Revolution #269, May 20, 2012


BA Everywhere at the New Orleans Jazzfest

People from all over the world come to the annual New Orleans Jazz and Heritage Festival, aka Jazzfest. The performances include many rock and pop acts. Yet there is a solid element of indigenous Louisiana music and jazz, including New Orleans sons and daughters, like Trombone Shorty and Irma Thomas. The official festival takes place during the day at the race track, then at night, things spill over into the streets of mid-city New Orleans, where brass bands play for free on front porches and yards and people dance in the streets. The scene then shifts over to the French Quarter, where people pack the clubs and fill the streets once again to hear a variety of bands playing inside and outside, late into the night.

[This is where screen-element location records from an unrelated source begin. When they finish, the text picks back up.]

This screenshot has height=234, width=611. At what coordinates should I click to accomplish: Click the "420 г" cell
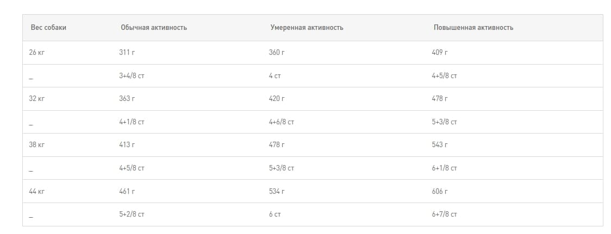277,99
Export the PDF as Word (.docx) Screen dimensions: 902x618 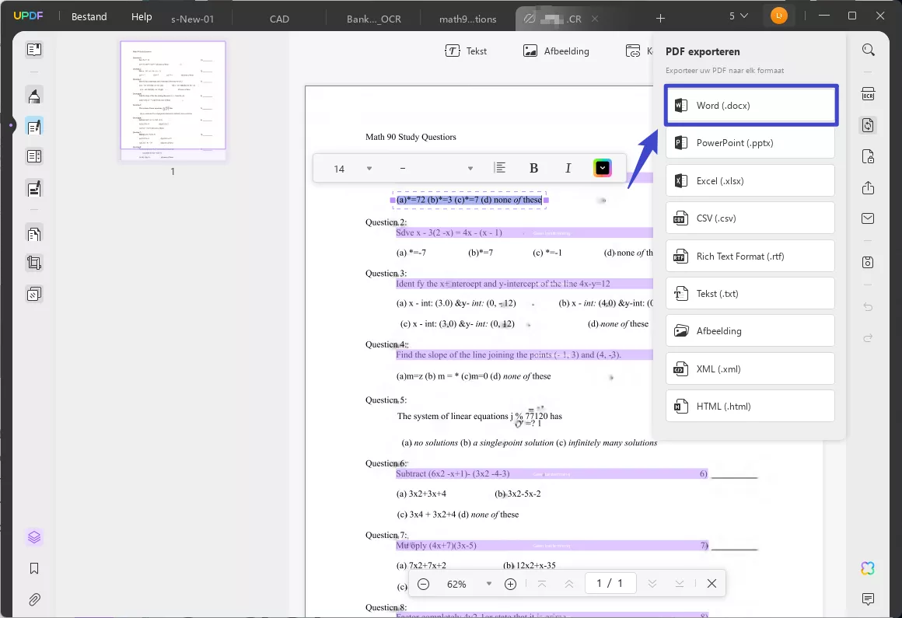[x=750, y=105]
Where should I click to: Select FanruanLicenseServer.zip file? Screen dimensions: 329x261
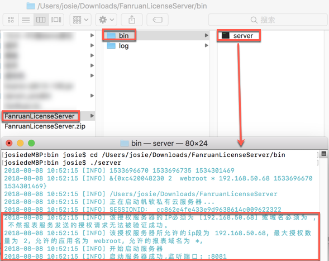[x=45, y=126]
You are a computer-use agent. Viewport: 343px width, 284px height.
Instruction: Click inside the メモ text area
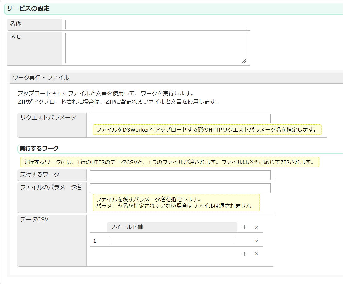pyautogui.click(x=156, y=48)
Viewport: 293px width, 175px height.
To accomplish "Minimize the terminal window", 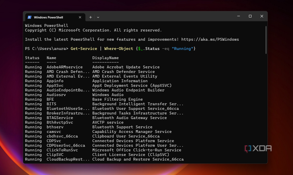I will click(239, 16).
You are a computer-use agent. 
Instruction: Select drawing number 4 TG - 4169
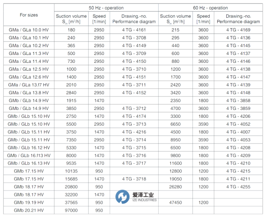[x=238, y=30]
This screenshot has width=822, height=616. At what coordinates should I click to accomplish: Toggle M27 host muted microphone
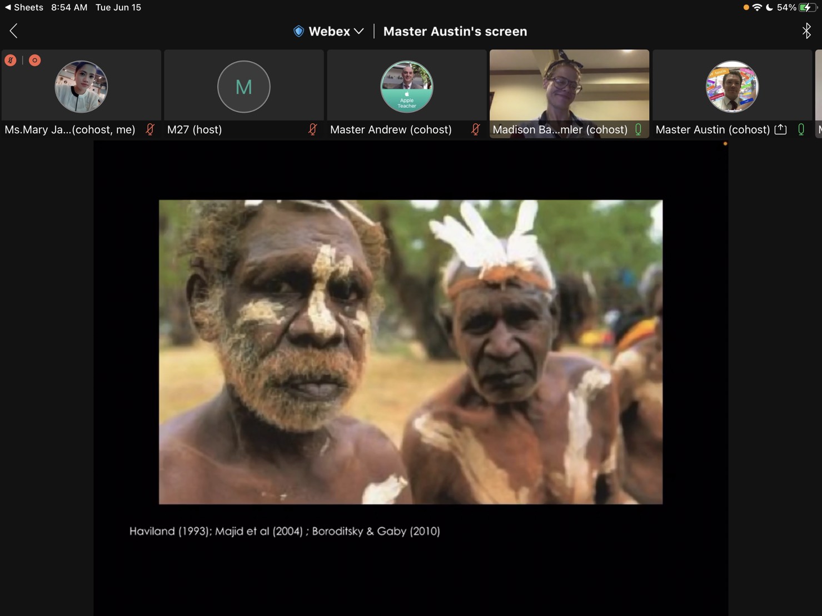tap(313, 129)
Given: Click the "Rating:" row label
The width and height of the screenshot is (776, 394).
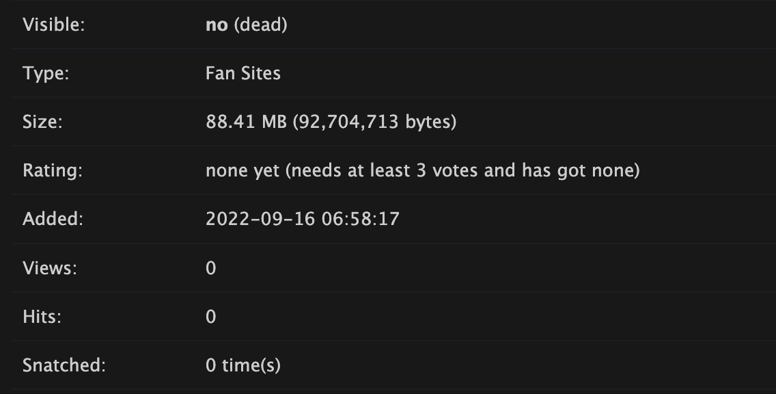Looking at the screenshot, I should (x=53, y=170).
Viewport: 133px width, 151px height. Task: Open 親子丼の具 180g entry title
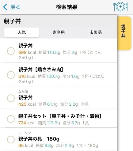tap(39, 139)
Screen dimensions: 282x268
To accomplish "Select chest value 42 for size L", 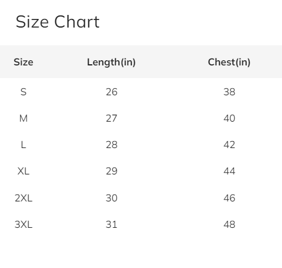I will coord(229,145).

Our BA Everywhere crew showed up with thousands of palm cards promoting Bob Avakian’s spoken word piece, “All Played Out,” as well as the BAsics cards and Revolution newspaper. We really emphasized getting out the “All Played Out” cards. Most people we reached out to had never heard of Bob Avakian or the RCP, had never even seen a communist before. One of the most effective approaches we took was: “If you like art that challenges everything, including you, you gotta download this…(and described BA)…It will shake you up and make you think!”

Taking BA Everywhere to the festival crowd was like a shock to the atmosphere and the response was polarized. We tried many different methods and different approaches to impact the scene. Several stores, coffee houses, and restaurants took stacks to get out to their customers. We drove around the festival with a banner “You Can't Change the World If You Don't Know the BAsics” with a sound system playing “All Played Out” and clips from the Revolution talk DVD, Revolution: Why It’s Necessary, Why It’s Possible, What It’s All About. In this way, a whole lot of people encountered BA Everywhere.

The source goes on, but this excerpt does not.